> **Check your understanding**
a. In the passage on the Chinese swimmers' doping results, when did the ITA receive confidential and anonymous information about the positive results?
b. Continue the passage on the anti-doping inquiry into the Chinese swimmers' test results from where it stops.

> **Document segment**
The ITA asked WADA in 2022 whether the TMZ sample results had been misreported. Then last year, USADA, the American anti-doping authority, emailed WADA calling for a fresh investigation to ensure there was no cover up.
In a statement to News Corp, the ITA said: “The International Testing Agency (ITA) can confirm having received confidential and anonymous information in the summer of 2021 regarding a number of positive results affecting a group of Chinese swimmers following some testing activities performed by CHINADA in the first half of 2021.
“In parallel to a full assessment of the information received that remains active, the ITA conducted many targeted follow-up testing missions in 2021, 2022, 2023 and up until today. This is a standard procedure that the ITA puts in place whenever it receives confidential information which may impact the integrity of our partners’ sport competitions.”

> **Data under study**

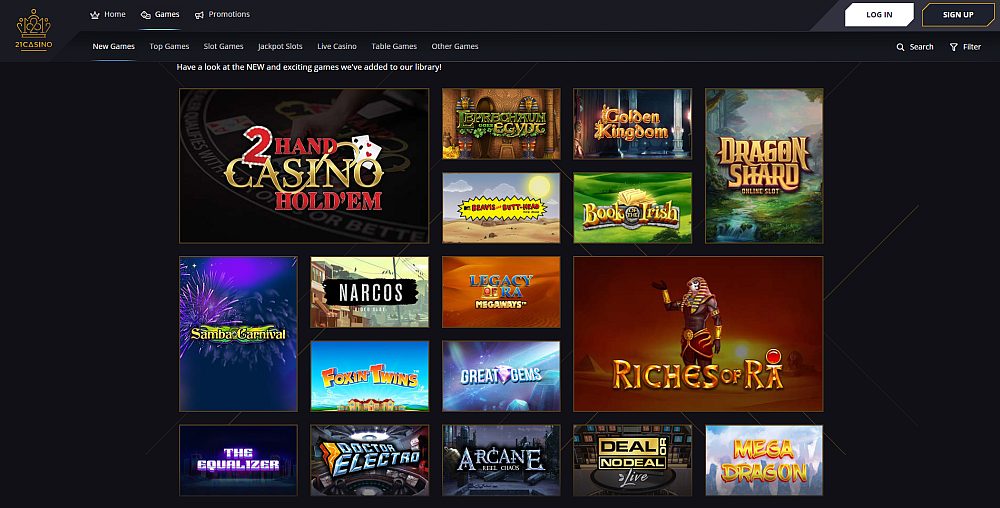Click the Games chips icon

145,15
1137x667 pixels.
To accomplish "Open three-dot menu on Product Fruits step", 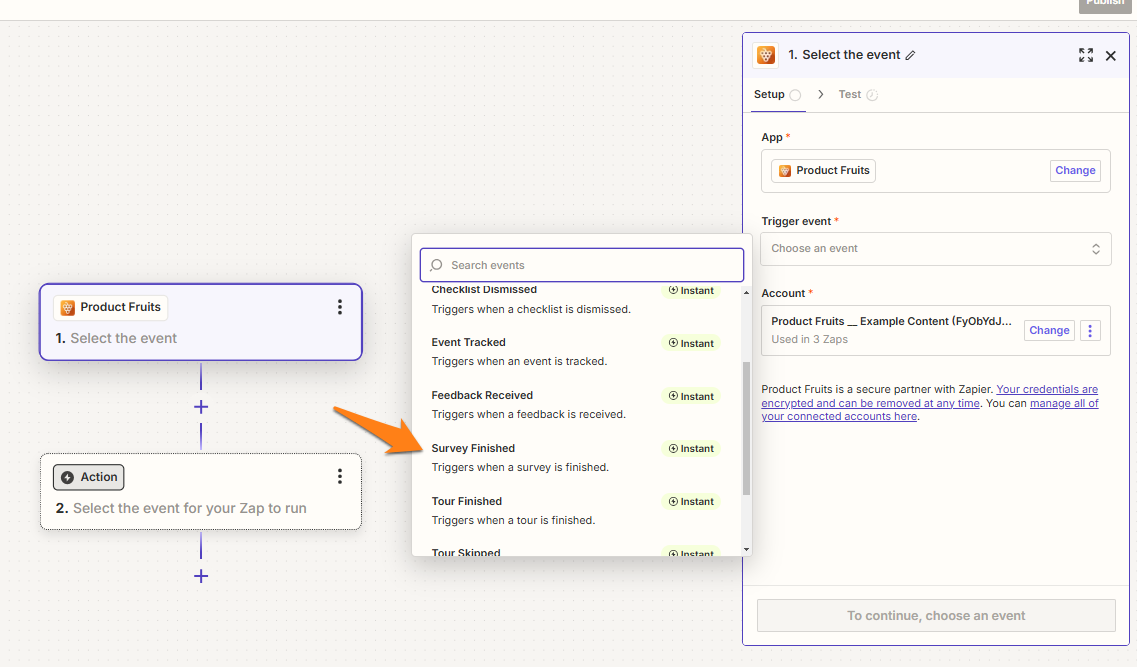I will click(x=340, y=307).
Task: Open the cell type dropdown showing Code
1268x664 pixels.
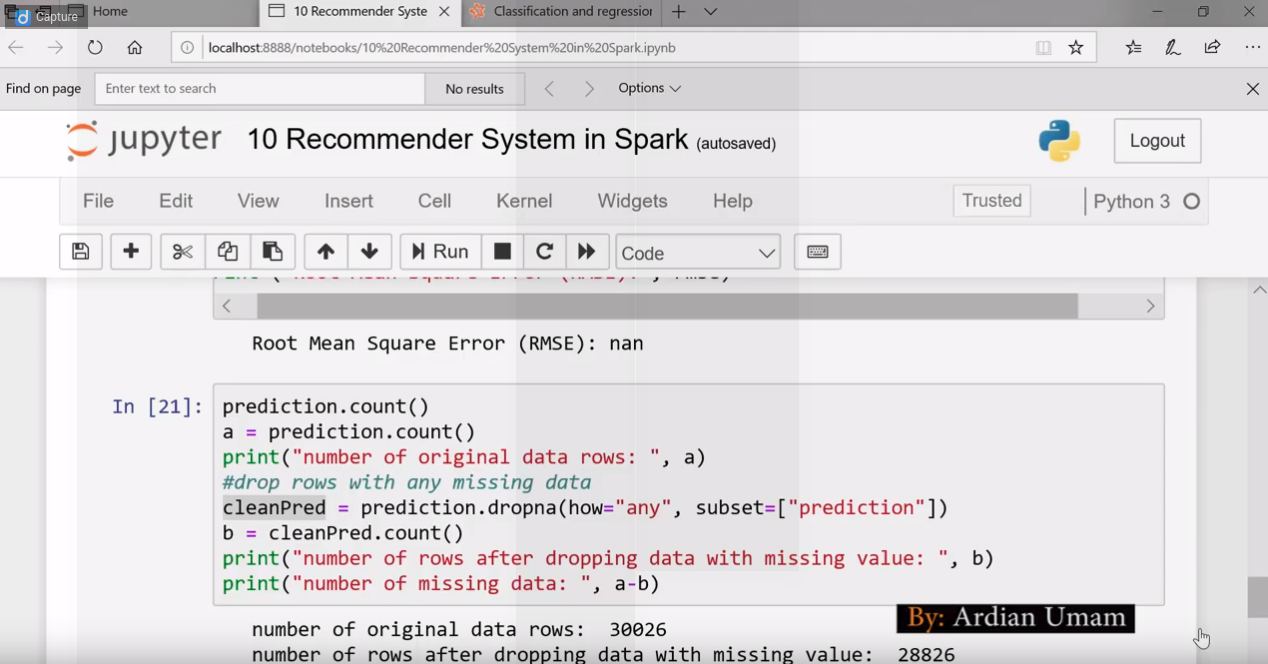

> **Answers given**
a. In the summer of 2021.

b.
World Aquatics confirmed that its Doping Control Board looked into the results but was satisfied everything was done by the book. It told News Corp: “Materials relating to the source of the AAFs were subject to independent expert scrutiny retained by FINA. World Aquatics is confident that these AAFs were handled diligently and professionally, and in accordance with all applicable anti-doping regulations, including the World Anti-Doping Code.”
WADA’s Senior Director of Science and Medicine, Professor Olivier Rabin, said their own enquiries into the case supported the Chinese ruling that no violations occurred.
“The WADA Science Department reviewed this case thoroughly in June and July 2021. Indeed, we even sought pharmacokinetic and metabolism information from the manufacturer of TMZ in assessing the plausibility of the contamination scenario that was presented to WADA. Ultimately, we concluded that there was no concrete basis to challenge the asserted contamination.
“Indeed, the contamination scenario was further supported by the combination of the consistently low concentrations of TMZ as well as no doping pattern with several athletes presenting multiple samples collected over the course of several days which fluctuated between negative and positive (and vice versa).”
The Trouble With China
That, say critics, does not take into account China’s troubled history, including hiding positives, seeking to clean swimmers up with diuretics when testers come calling and tampering with evidence.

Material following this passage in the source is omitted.